INPUT FOR THIS TASK:
>> Start
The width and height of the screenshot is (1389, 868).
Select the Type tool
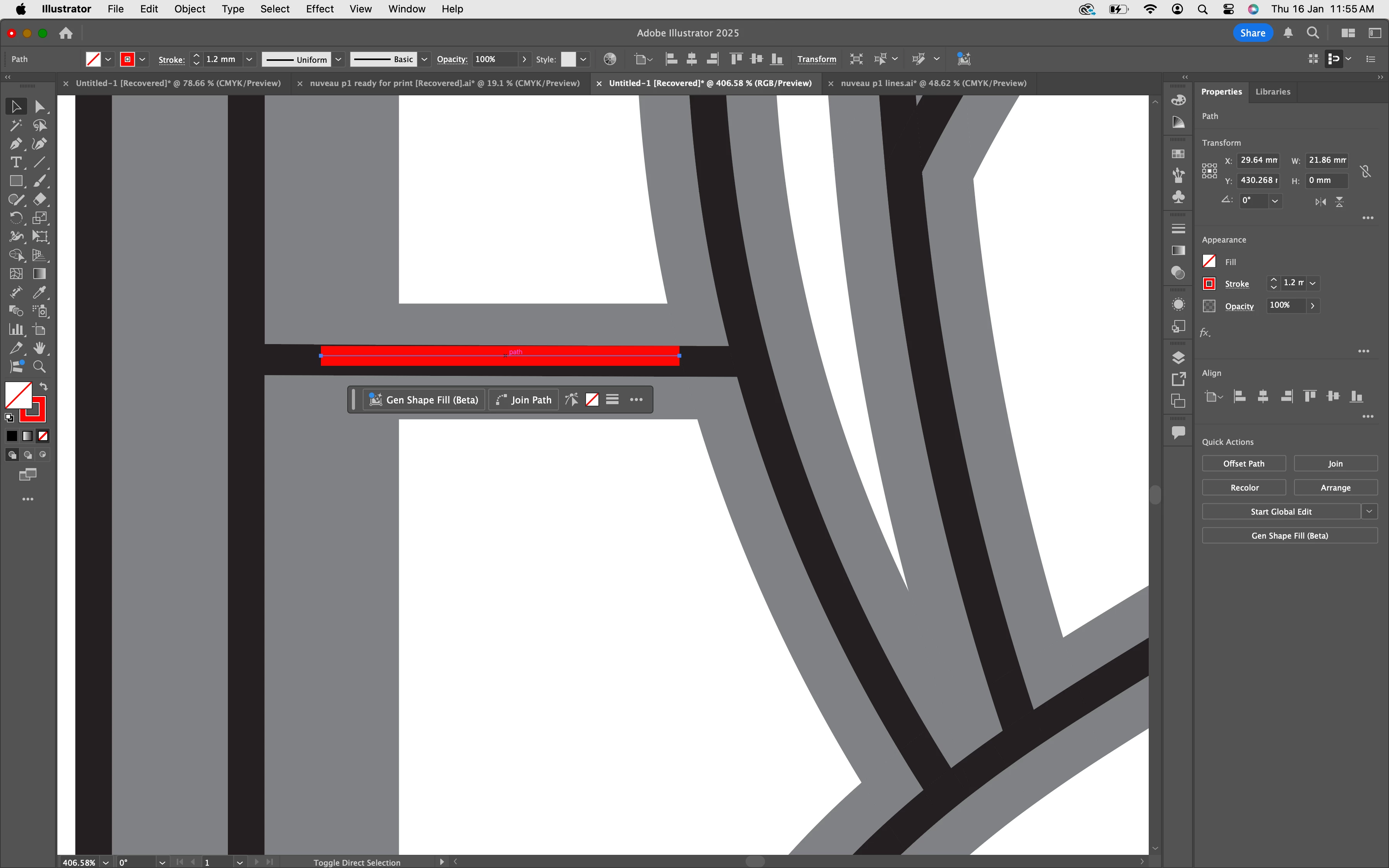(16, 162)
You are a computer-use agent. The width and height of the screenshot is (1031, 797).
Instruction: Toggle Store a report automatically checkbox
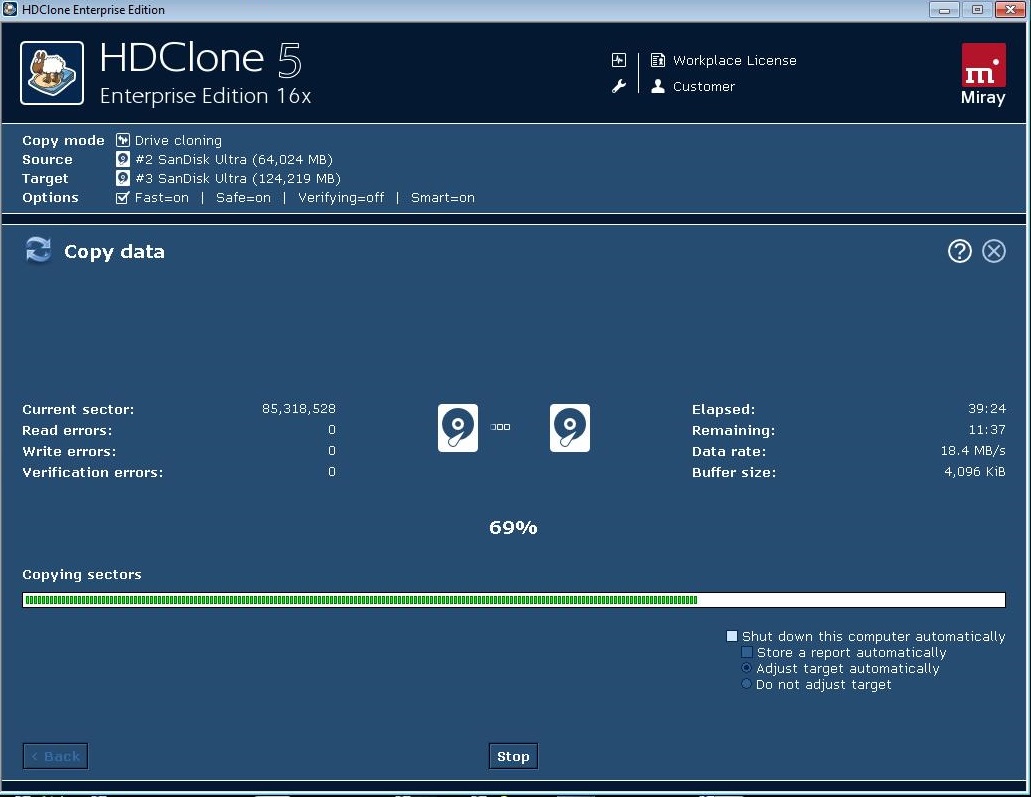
>> End
Reproduce every line of the entries above word for word, but omit the pictures.

RESULT OF THIS TASK:
The width and height of the screenshot is (1389, 868).
Select the Type tool
(16, 162)
You are a computer-use agent. The width and height of the screenshot is (1031, 797).
Instruction: Toggle Store a report automatically checkbox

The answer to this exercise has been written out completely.